* [WHAT THE EXERCISE ASKS]:
Arrange the lines from the first one through the line containing "coord(305,430)" as a Markdown table with the columns Row and Line, skipping any blank lines. Number the rows in the Row column, and put each line's text in the Line column.

[Lines excerpted from a collection]
◇ ◇ ◇
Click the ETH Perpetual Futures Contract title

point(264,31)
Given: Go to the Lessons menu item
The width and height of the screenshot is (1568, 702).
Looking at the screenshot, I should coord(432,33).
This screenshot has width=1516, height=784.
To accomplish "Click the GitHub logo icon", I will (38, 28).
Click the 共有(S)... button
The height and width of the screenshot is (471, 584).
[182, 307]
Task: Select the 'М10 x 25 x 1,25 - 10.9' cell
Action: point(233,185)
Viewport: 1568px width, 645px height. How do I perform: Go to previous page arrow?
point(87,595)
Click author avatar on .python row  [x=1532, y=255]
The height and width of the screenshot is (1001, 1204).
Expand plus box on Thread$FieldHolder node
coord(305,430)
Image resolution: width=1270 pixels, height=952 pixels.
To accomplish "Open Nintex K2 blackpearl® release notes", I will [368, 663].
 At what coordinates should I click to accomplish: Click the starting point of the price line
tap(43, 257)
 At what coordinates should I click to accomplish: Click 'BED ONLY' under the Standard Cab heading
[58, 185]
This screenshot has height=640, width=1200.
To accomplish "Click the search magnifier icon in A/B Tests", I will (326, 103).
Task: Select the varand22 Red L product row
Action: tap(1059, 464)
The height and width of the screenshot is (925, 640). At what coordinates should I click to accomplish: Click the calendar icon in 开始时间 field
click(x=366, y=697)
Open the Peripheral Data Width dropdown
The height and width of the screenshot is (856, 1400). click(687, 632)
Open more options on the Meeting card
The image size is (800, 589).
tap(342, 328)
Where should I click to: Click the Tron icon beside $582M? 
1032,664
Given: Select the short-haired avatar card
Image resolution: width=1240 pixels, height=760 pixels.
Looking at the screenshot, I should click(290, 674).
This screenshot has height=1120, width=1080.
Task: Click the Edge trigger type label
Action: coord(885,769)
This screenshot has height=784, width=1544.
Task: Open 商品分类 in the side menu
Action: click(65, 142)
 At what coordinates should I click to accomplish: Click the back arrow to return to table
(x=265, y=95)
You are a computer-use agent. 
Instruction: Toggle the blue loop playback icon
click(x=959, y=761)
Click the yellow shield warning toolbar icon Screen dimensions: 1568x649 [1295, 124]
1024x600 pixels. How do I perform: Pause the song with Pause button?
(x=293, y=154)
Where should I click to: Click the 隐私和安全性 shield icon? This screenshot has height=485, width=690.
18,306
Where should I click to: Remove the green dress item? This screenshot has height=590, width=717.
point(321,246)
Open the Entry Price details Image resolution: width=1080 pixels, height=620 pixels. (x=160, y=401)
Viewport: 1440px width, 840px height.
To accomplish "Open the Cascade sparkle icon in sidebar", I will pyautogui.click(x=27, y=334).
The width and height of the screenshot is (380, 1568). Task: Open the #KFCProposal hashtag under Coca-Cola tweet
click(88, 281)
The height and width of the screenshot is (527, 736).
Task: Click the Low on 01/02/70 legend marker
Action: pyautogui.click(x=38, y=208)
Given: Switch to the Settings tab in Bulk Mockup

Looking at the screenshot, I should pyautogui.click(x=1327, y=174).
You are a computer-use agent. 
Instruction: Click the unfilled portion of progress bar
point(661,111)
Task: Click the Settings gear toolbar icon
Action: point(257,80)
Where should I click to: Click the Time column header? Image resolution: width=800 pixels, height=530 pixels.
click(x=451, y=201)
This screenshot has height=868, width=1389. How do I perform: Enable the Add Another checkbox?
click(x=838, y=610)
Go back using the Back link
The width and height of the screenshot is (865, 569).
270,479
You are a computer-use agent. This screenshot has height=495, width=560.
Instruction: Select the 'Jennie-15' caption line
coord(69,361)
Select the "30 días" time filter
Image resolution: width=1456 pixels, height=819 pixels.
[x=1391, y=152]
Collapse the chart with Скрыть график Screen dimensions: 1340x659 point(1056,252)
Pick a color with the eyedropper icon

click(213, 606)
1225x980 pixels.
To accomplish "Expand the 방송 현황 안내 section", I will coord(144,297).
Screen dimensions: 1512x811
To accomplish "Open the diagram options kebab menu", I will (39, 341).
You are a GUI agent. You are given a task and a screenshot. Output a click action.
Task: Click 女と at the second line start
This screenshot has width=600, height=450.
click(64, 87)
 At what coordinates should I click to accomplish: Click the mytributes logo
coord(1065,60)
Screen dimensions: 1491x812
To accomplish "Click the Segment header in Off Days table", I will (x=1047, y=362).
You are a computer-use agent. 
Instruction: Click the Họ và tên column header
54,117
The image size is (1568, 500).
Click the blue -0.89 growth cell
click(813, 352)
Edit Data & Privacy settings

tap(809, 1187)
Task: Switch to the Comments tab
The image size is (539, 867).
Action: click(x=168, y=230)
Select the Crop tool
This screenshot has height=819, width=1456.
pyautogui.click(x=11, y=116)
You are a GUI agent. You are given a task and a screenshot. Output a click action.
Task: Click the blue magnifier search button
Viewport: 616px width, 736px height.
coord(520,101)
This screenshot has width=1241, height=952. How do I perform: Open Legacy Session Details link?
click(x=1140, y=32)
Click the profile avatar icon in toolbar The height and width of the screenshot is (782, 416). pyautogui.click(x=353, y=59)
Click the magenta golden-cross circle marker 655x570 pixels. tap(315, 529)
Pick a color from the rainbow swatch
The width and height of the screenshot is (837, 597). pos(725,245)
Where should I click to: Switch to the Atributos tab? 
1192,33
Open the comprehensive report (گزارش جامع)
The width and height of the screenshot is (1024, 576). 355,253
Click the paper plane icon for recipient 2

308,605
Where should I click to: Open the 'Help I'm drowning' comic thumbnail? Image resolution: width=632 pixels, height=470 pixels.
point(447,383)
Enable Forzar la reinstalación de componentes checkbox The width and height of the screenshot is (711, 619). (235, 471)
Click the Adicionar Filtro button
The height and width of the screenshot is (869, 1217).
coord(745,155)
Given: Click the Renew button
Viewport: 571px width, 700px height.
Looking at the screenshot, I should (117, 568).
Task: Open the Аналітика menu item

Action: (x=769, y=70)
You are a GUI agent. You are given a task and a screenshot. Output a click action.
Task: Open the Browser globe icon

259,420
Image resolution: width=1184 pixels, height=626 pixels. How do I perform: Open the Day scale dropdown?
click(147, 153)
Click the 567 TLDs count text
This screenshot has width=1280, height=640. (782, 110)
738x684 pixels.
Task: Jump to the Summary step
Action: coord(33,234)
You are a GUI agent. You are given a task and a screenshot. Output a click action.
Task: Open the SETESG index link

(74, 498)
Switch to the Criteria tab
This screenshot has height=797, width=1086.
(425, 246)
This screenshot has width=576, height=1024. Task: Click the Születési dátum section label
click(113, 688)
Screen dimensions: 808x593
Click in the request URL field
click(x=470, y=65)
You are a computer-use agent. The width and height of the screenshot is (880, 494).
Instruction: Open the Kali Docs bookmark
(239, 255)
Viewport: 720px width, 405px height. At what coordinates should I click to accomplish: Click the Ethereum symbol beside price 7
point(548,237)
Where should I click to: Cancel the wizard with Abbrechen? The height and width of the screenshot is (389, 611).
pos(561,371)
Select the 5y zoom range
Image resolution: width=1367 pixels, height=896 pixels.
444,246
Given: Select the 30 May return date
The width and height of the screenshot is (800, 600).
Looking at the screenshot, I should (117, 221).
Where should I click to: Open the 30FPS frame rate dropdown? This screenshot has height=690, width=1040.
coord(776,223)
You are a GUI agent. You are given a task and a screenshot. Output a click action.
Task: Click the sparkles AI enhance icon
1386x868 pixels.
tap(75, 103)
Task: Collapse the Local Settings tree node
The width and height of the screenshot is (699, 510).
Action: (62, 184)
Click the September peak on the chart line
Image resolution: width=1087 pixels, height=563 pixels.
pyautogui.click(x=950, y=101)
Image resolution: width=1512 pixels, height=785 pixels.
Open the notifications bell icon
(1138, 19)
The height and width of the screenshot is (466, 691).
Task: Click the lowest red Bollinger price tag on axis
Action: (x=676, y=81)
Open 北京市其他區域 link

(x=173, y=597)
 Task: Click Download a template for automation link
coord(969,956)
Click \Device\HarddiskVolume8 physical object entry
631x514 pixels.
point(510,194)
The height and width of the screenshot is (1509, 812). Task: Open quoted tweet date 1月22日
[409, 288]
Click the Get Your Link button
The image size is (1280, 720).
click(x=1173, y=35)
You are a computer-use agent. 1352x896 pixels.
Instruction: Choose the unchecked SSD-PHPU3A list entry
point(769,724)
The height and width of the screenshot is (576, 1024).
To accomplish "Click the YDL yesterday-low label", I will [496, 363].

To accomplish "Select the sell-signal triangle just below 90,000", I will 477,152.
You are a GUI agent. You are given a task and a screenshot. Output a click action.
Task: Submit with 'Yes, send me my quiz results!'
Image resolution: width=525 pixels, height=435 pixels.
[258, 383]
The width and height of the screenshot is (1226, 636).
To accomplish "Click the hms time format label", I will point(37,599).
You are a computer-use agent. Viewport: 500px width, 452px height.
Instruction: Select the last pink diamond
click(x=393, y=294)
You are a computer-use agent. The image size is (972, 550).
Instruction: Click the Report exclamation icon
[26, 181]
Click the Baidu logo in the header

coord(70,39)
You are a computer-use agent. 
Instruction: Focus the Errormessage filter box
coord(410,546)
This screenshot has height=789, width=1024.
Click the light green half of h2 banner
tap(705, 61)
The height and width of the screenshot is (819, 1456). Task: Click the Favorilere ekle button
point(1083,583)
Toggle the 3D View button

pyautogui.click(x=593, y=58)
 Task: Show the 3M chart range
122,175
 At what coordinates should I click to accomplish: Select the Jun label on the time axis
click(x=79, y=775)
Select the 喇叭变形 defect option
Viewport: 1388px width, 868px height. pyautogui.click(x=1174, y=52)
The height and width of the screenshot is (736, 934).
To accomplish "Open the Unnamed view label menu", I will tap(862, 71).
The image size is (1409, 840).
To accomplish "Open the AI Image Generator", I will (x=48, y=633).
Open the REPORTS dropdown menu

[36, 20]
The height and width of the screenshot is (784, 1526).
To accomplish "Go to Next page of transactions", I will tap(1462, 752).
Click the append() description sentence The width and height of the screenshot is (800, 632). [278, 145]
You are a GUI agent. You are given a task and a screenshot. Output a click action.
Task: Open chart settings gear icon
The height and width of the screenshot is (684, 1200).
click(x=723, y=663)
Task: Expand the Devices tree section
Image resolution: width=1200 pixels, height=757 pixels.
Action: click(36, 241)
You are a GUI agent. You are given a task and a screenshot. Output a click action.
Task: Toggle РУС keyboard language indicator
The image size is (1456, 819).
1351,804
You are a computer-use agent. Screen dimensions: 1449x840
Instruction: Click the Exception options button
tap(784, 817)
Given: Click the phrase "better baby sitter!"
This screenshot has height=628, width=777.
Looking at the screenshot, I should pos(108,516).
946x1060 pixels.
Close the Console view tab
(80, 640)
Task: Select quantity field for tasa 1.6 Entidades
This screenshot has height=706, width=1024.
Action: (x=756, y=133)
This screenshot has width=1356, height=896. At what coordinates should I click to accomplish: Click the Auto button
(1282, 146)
◇ ◇ ◇
* [SOLUTION TO THIS TASK]:
| Row | Line |
|---|---|
| 1 | Click the ETH Perpetual Futures Contract title |
| 2 | point(264,31) |
| 3 | Given: Go to the Lessons menu item |
| 4 | The width and height of the screenshot is (1568, 702). |
| 5 | Looking at the screenshot, I should coord(432,33). |
| 6 | This screenshot has width=1516, height=784. |
| 7 | To accomplish "Click the GitHub logo icon", I will (38, 28). |
| 8 | Click the 共有(S)... button |
| 9 | The height and width of the screenshot is (471, 584). |
| 10 | [182, 307] |
| 11 | Task: Select the 'М10 x 25 x 1,25 - 10.9' cell |
| 12 | Action: point(233,185) |
| 13 | Viewport: 1568px width, 645px height. How do I perform: Go to previous page arrow? |
| 14 | point(87,595) |
| 15 | Click author avatar on .python row  [x=1532, y=255] |
| 16 | The height and width of the screenshot is (1001, 1204). |
| 17 | Expand plus box on Thread$FieldHolder node |
| 18 | coord(305,430) |